● Exercise prompt
State the number of lines in the records underneath where the word "computer" turns up, and say nothing else.

● The input
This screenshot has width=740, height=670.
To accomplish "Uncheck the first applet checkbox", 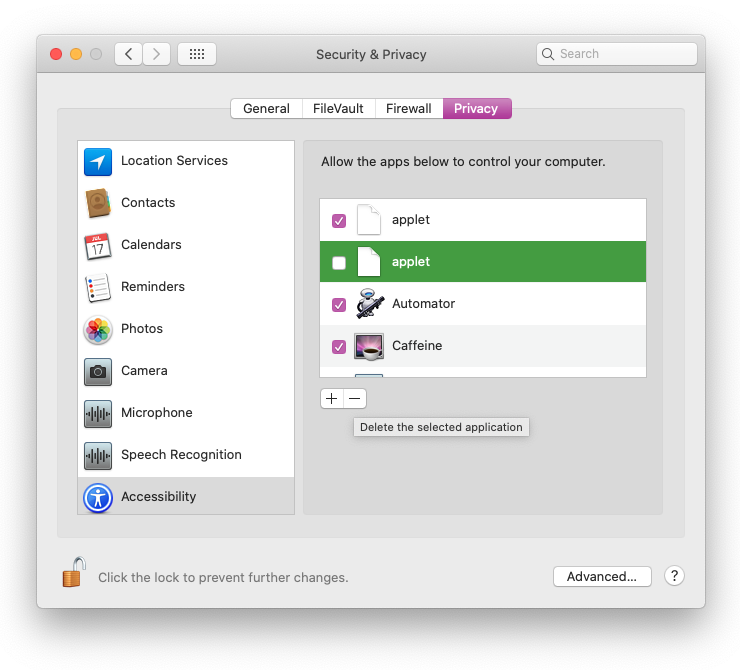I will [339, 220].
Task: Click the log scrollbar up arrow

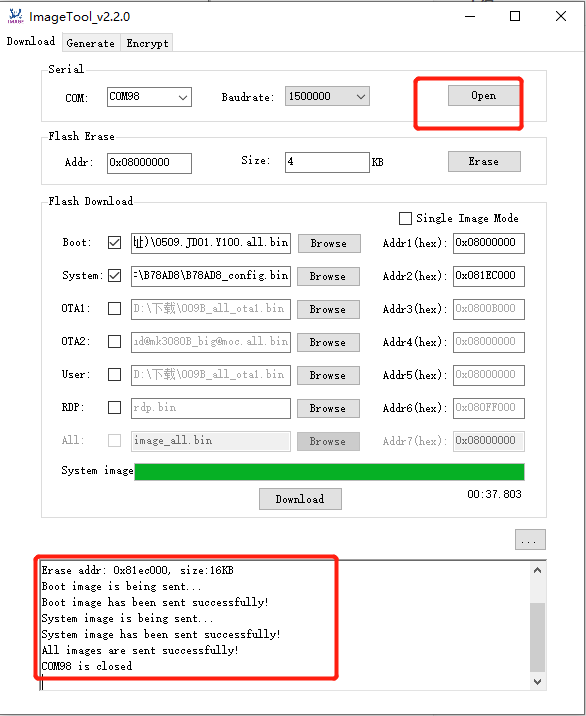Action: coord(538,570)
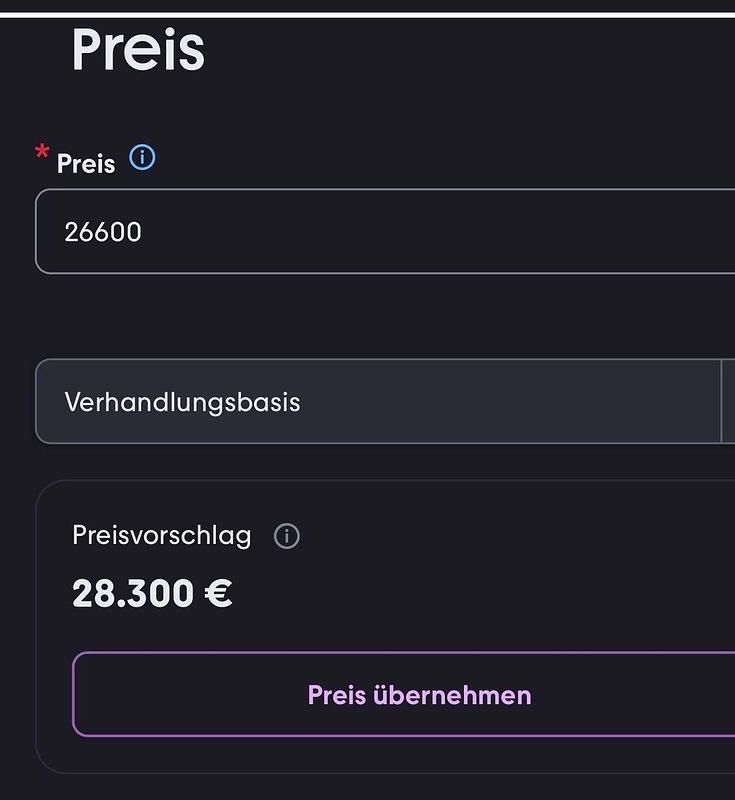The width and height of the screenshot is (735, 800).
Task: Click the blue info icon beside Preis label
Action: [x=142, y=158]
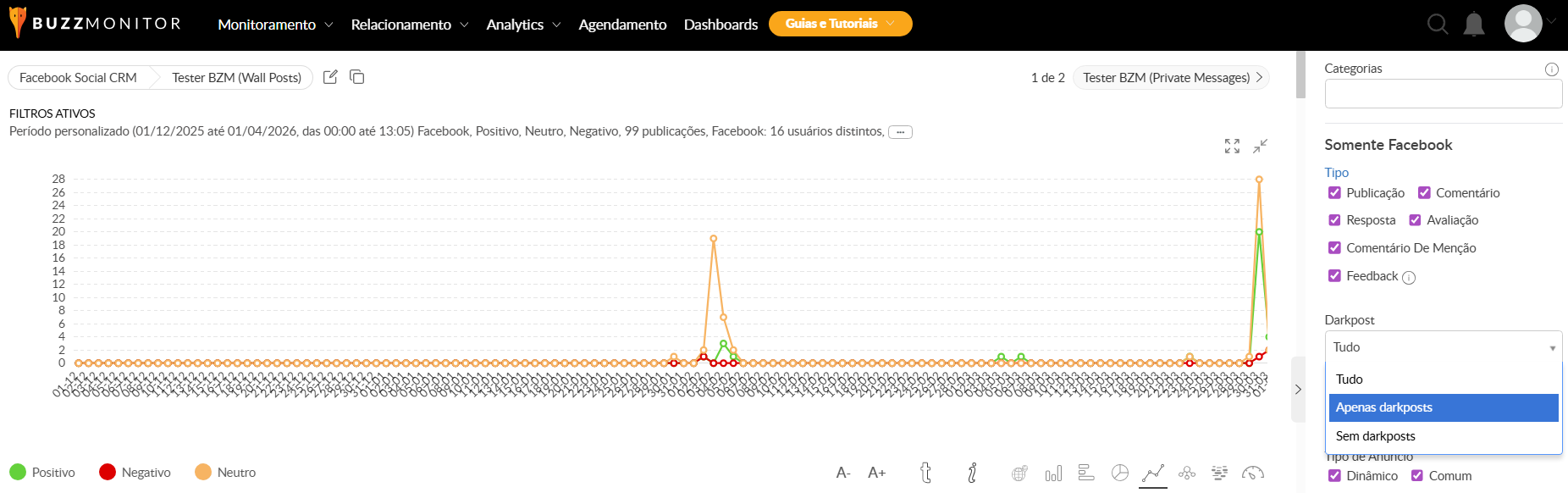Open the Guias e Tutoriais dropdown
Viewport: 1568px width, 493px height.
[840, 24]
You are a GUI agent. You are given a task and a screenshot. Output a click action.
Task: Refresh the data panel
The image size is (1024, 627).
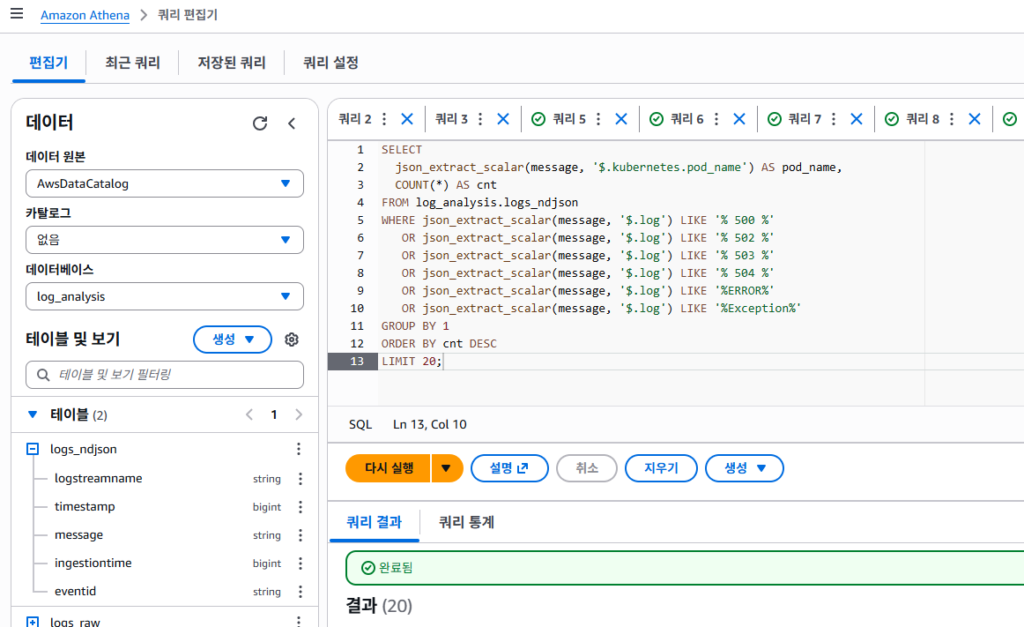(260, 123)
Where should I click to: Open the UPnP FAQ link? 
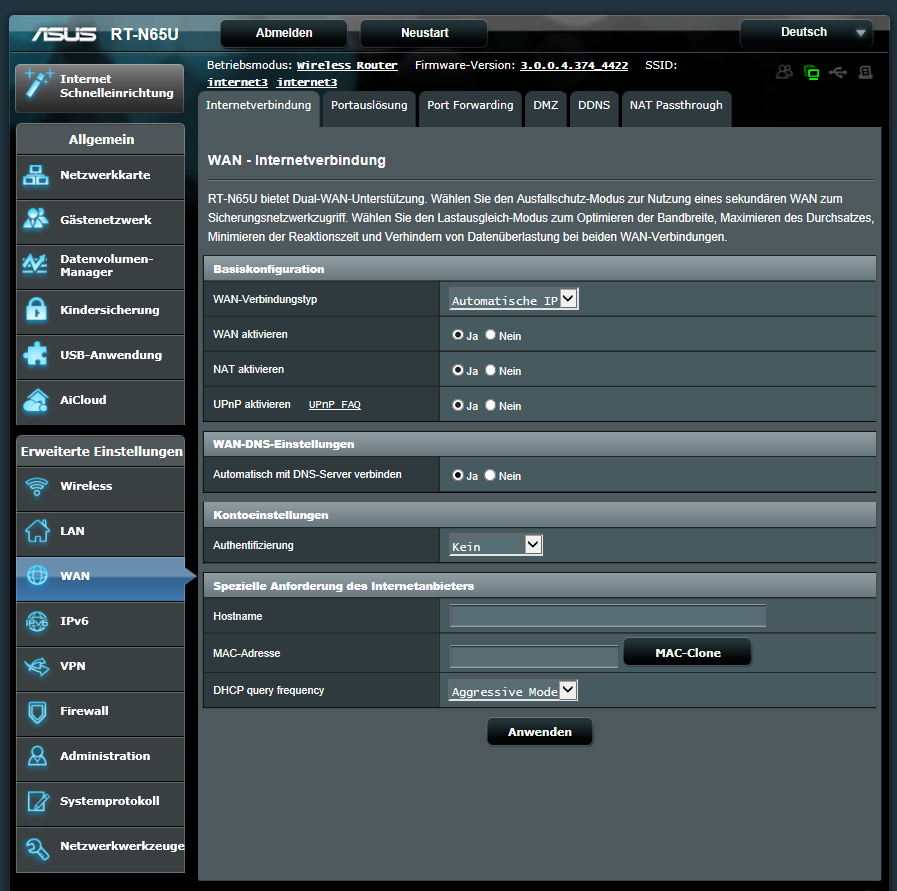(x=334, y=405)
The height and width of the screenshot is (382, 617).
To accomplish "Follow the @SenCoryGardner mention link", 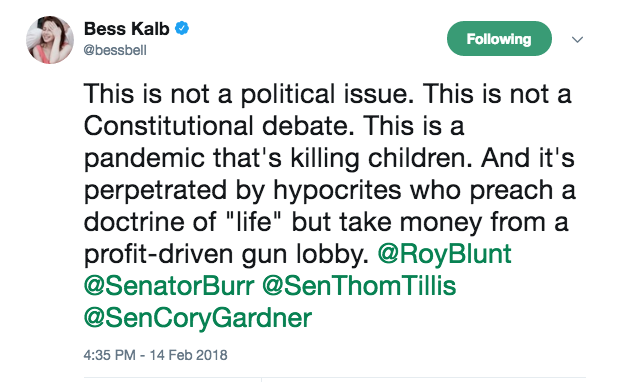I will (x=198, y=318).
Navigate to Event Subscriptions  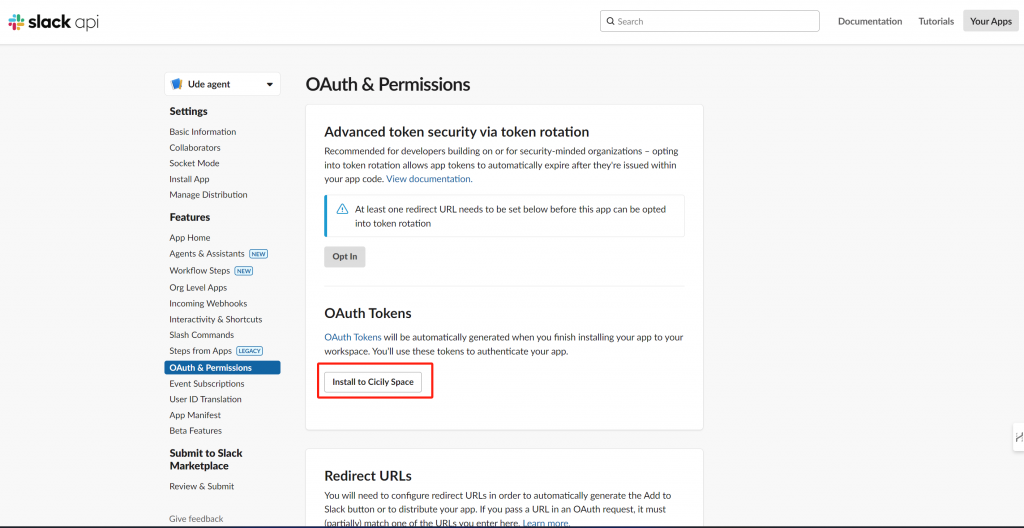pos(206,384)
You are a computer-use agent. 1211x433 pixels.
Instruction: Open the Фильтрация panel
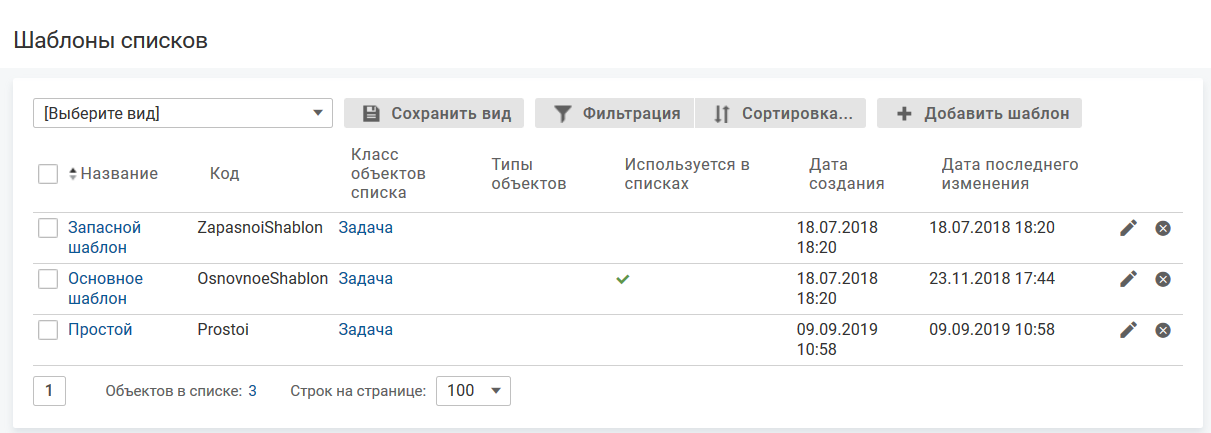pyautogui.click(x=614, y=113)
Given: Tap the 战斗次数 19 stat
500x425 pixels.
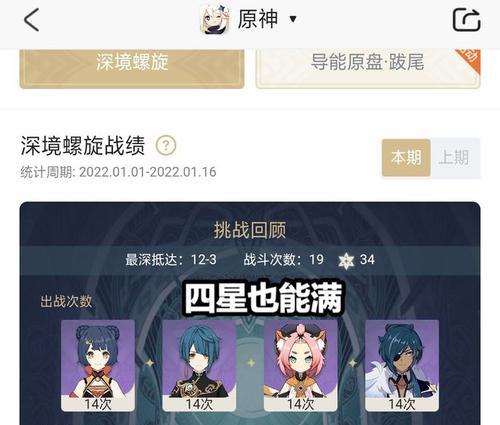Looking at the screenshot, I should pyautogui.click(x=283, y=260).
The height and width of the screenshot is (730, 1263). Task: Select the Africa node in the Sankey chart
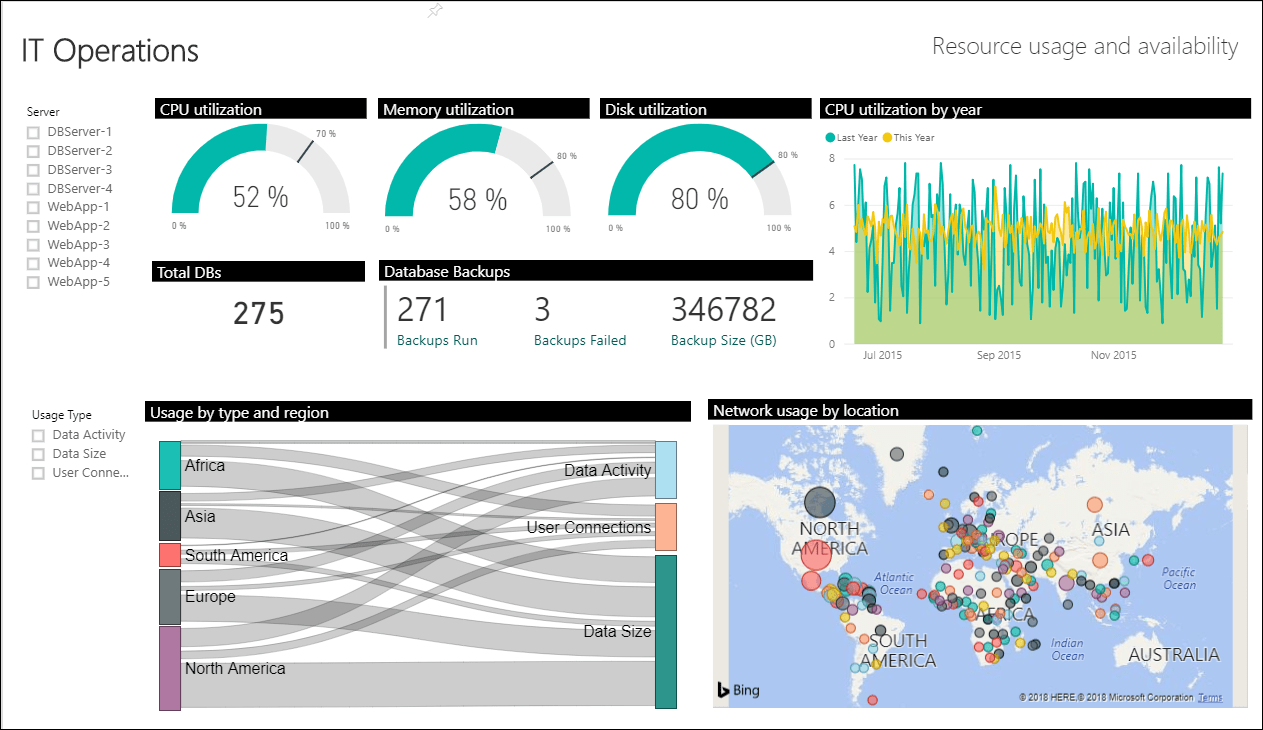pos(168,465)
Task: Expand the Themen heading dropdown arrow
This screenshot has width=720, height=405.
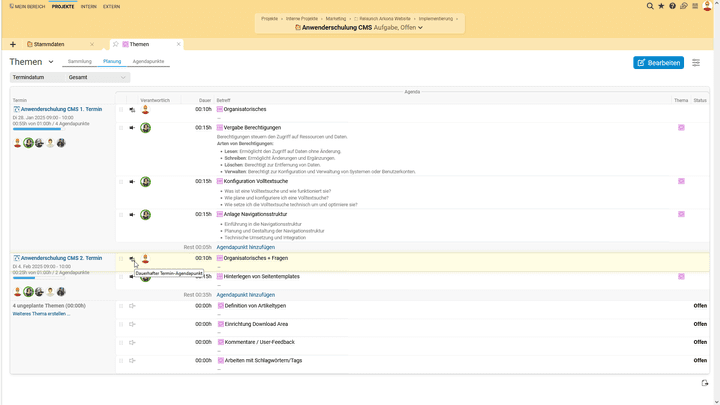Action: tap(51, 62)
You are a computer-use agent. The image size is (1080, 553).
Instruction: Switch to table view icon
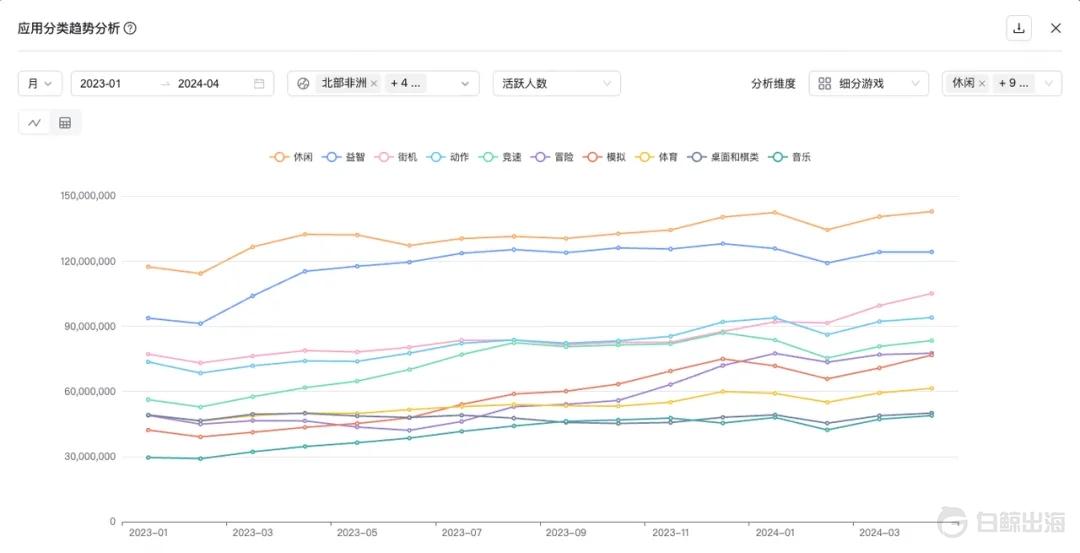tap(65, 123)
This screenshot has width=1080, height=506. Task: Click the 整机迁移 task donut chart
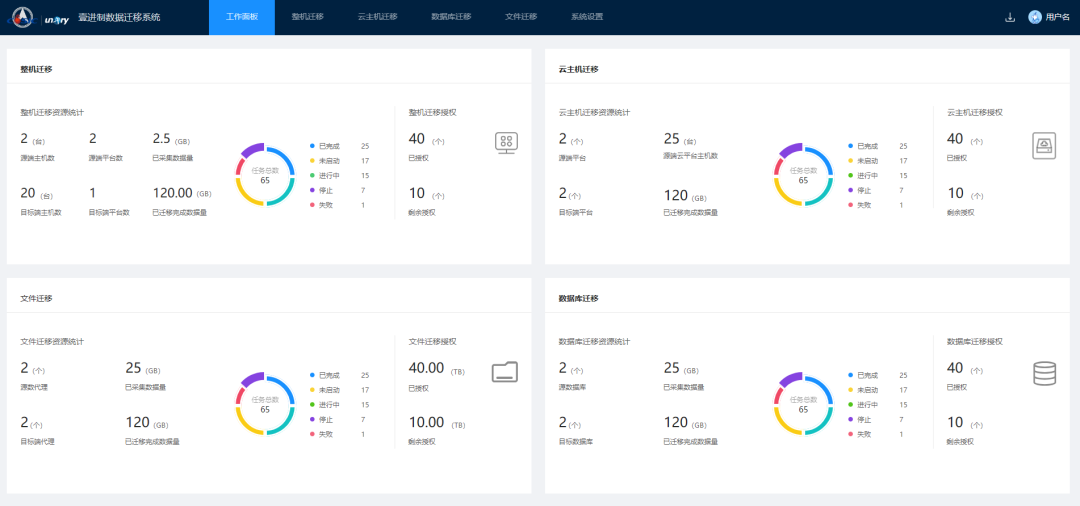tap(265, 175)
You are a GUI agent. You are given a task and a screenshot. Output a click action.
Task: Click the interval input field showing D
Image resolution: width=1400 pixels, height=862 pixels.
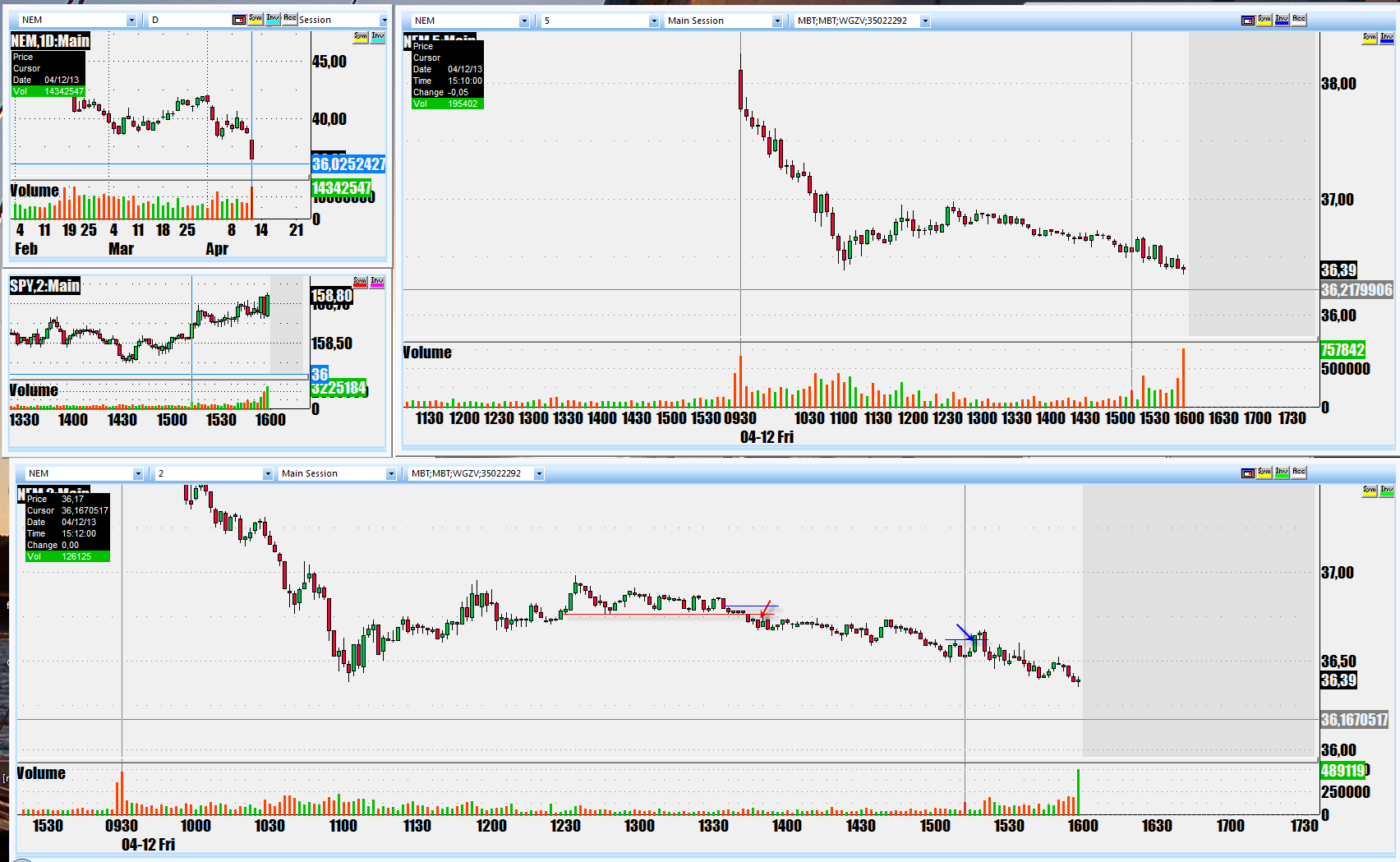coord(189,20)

● Exercise result
2